Test your skill on logarithms by solving following logarithmic equations and check your answer with our solution for improving your knowledge on solving logarithmic equations mathematically.

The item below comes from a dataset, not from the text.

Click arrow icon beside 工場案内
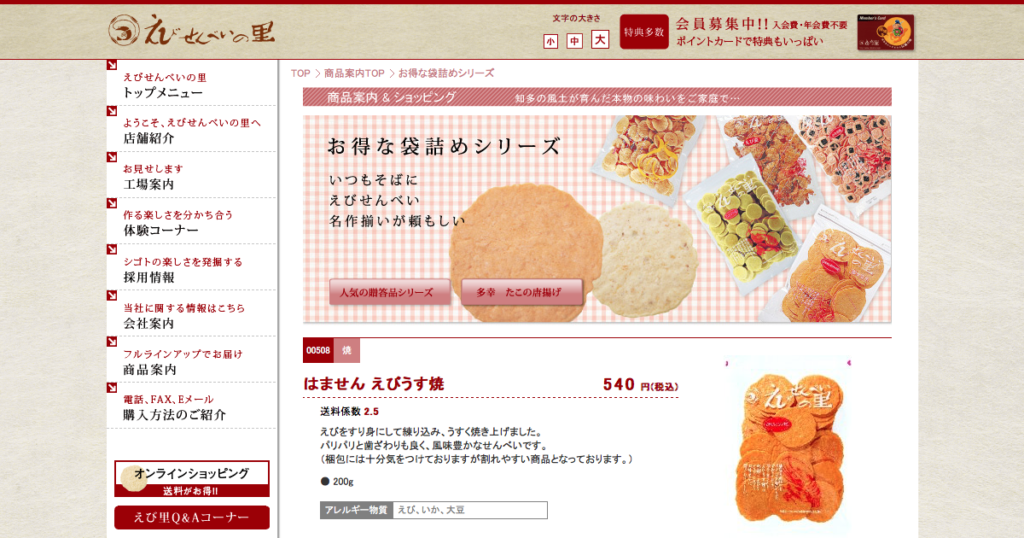The width and height of the screenshot is (1024, 538). [x=112, y=157]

$(1) \,\,\,\,\,\,$ $\log_{3}{(5x-2)}$ $-$ $2\log_{3}{\sqrt{3x+1}}$ $=$ $1-\log_{3}{4}$

$(2) \,\,\,\,\,\,$ $\dfrac{\log_{2}{(9-2^x)}}{3-x}$ $\,=\,$ $1$

$(3) \,\,\,\,\,\,$ $2\log_{2+\sqrt{3}} {(\sqrt{x^2+1}+x)}$ $\,+\,$ $\log_{2-\sqrt{3}} {(\sqrt{x^2+1}-x)}$ $\,=\,$ $3$

$(4) \,\,\,\,\,\,$ $\log_{x} 2 \times \log_{\frac{x}{16}}{2}$ $\,=\,$ $\log_{\frac{x}{64}}{2}$

$(5) \,\,\,\,\,\,$ $2\log_{x}{a}$ $+$ $\log_{ax}{a}$ $+$ $3\log_{a^2x}{a}$ $\,=\,$ $0$

$(6) \,\,\,\,\,\,$ $x+\log{(1+2^x)}$ $\,=\,$ $x\log{5}$ $+$ $\log{6}$

$(7) \,\,\,\,\,\,$ $x^{(\log_{2}{x})+4} \,=\, 32$

$(8) \,\,\,\,\,\,$ $x^{(\log_{2}{x})+4} \,=\, 32$

$(9) \,\,\,\,\,\,$ $\log_{5-x}{(x^2 -2x+65)}$ $\,=\,$ $2$

$(10) \,\,\,\,\,\,$ $\log_{5}{x}$ $+$ $\log_{x}{5}$ $\,=\,$ $\dfrac{5}{2}$

$(11) \,\,\,\,\,\,$ $\dfrac{x}{y}$ $+$ $\dfrac{y}{x}$ If $\log \Bigg[\dfrac{x+y}{3}\Bigg]$ $\,=\,$ $\dfrac{1}{2} (\log x + \log y)$

$(12) \,\,\,\,\,\,$ $\dfrac{\log(\sqrt{x+1}+1)}{\log \sqrt[3]{x-40}}$ $\,=\,$ $3$

$(13) \,\,\,\,\,\,$ $\log_{10} \Big[98$ $+$ $\sqrt{x^2-12x+36}\Big]$ $\,=\,$ $2$

$(14) \,\,\,\,\,\,$ $\log_{2}{x}$ $+$ $\log_{4}{x}$ $+$ $\log_{16}{x}$ $\,=\,$ $\dfrac{21}{4}$

$(15) \,\,\,\,\,\,$ $\log{7}$ $+$ $\log{(3x-2)}$ $\,=\,$ $\log{(x+3)}+1$